▸ Apply what you read
1) In the genAI passage below, what does Nichol say genAI fails to follow four out of five times?
2) Say whether each statement agrees with the genAI passage below, answering yes or no and quoting the deciding words: (a) Perticarari is a general partner at Silicon Roundabout Ventures in London. (b) Perticarari says genAI output is based on reasoning. (c) Nichol is co-founder and CEO of Rasa.
3) Extend the genAI passage below with a few more sentences, picking up after its last sentence.

▸ Passage to read

That is the key issue. Enterprises are putting far too much faith in genAI systems, says Francesco Perticarari, general partner at technology investment house Silicon Roundabout Ventures in London, England.
It’s easy to assume that the rare correct answers given by these tools are flashes of brilliance, rather than the genAI having gotten a lucky guess. But “the output is not based at all on reasoning. It is merely based on extremely powerful computing,” Perticarari said.
Putting genAI in the driver’s seat
One frequently cited selling point for genAI is that some models have proven quite effective at passing various state bar exams. But those bar exams are ideal environments for genAI, because the answers are all published. Memorizations and regurgitation are ideal uses for genAI, but that doesn’t mean genAI tools have the skills, understanding, and intuition to practice law.
“The logic is that if genAI can pass the bar exam, it can handle my business, build systems that are robust and that work now,” said Alan Nichol, co-founder and CTO of AI vendor Rasa. “[Business leaders] are taking this dangerous, naive approach and just letting the LLM figure it out,” he said.
Nichol pointed to Apple’s analysis that the more complex and multilayered math problems got, the more the LLMs got lost and confused.
“It’s supposed to understand this math, but something is definitely fishy. The medium through which they are doing [these calculations] is natural language. It’s fuzzy and imprecise,” he said. “Language models were never supposed to do a lot of these things. There are vanishingly few situations where you want your software to guess what it should be doing, what the next few steps should be.”
Nichol stressed that these systems, left to their own devices, are reckless. “Four out of five times, genAI doesn’t follow its own instructions,” he said. “You want it to guess business logic? It just doesn’t work and is extremely slow and consumes a tremendous amount of tokens.”
Perticarari from Silicon Roundabout Ventures is especially concerned about hallucinations coupled with the lack of meaningful guardrails. GenAI seems to easily overcome — or be tricked by a user into overcoming — many of the safeguards organizations attempt to place around it.

▸ Data section
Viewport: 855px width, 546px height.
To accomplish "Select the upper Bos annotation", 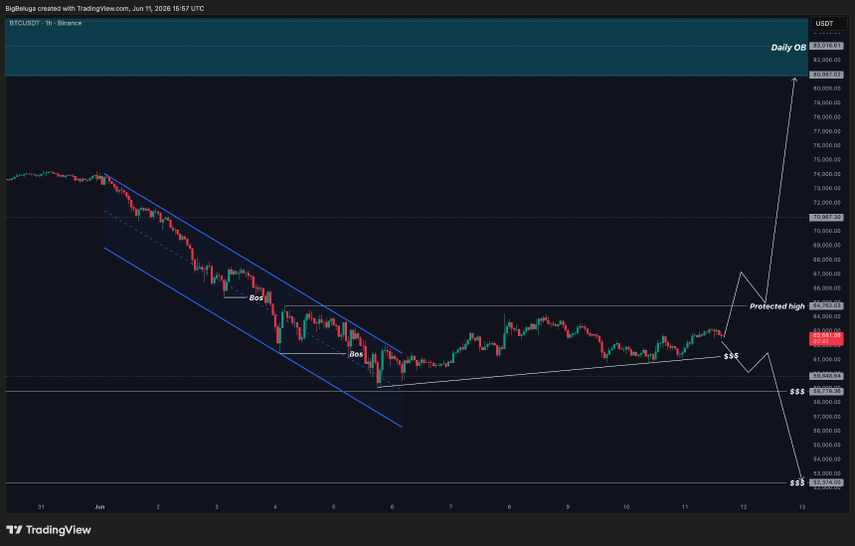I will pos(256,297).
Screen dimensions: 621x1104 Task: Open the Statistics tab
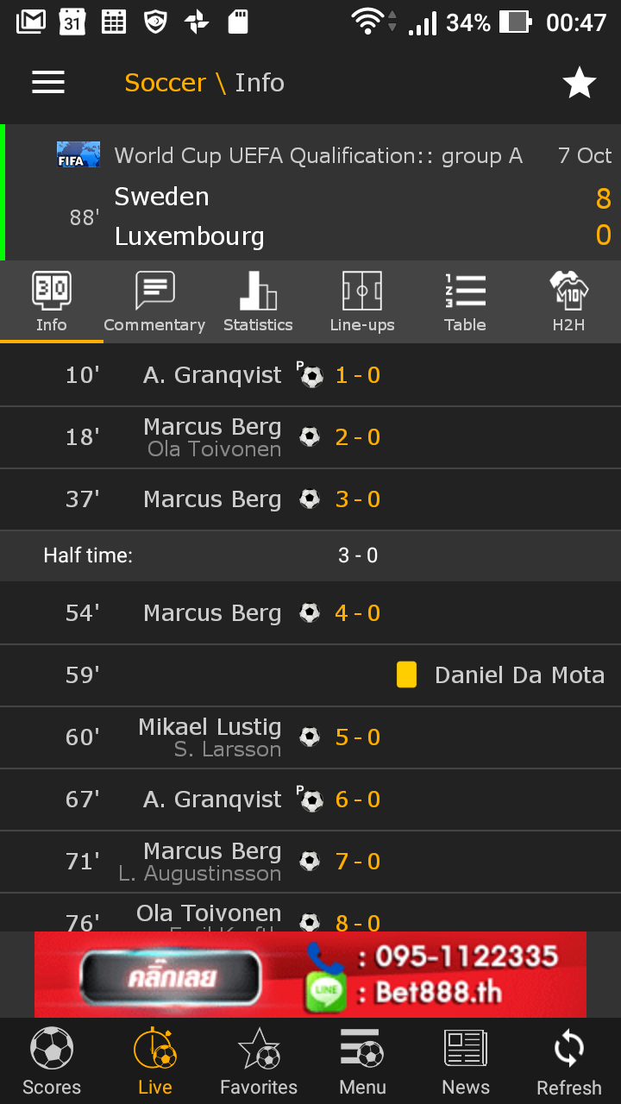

▸ Answers
1) Its own instructions.

2)
(a) Yes: "general partner at technology investment house Silicon Roundabout Ventures in London, England"
(b) No: "the output is not based at all on reasoning"
(c) No: "co-founder and CTO of AI vendor Rasa"

3)
“If you have a one-year-old, you wouldn’t give her a loaded gun and then try and explain to her why she shouldn’t shoot you,” Perticarari said. “[GenAI is] not sentient. Humans are sentient and they assume the system is intelligent, too. Letting genAI run on autopilot to me is crazy. Don’t give anything to a black box.”
Fighting FOMO
Perticarari blames enterprise executives and board members for falling victim to countless AI sales pitches. He says that CIOs have to be the voice of sanity.
“It is always easy during a gold rush to sell hype. [Sales execs] just keep delivering endless layers of selling without really understanding,” Perticarari said. “CIOs need to ask, ‘How fundamental and vital is the task that [we] are outsourcing to genAI?’”
Jake Reynolds, the CTO at cybersecurity vendor Wirespeed, agrees. He maintains that a lot of the rush to genAI has been pushed by board members, and “the CIO had to tag along.”
Executives are giving in to FOMO (fear of missing out), thinking that “their largest competitor is doing it, so we are going to do it,” he said. “But it doesn’t deliver. Even with the more objective mathematics, it starts falling apart. Try to get consistency out of it. You can’t. The words it predicts changes every time you tweak a little knob… Are you really OK with your product only working 80% of the time?”
Reynolds encourages CIOs to slow down and be as minimalistic as practical. “We’re not laggards. We’re just realists about what the technology can really do,” he said.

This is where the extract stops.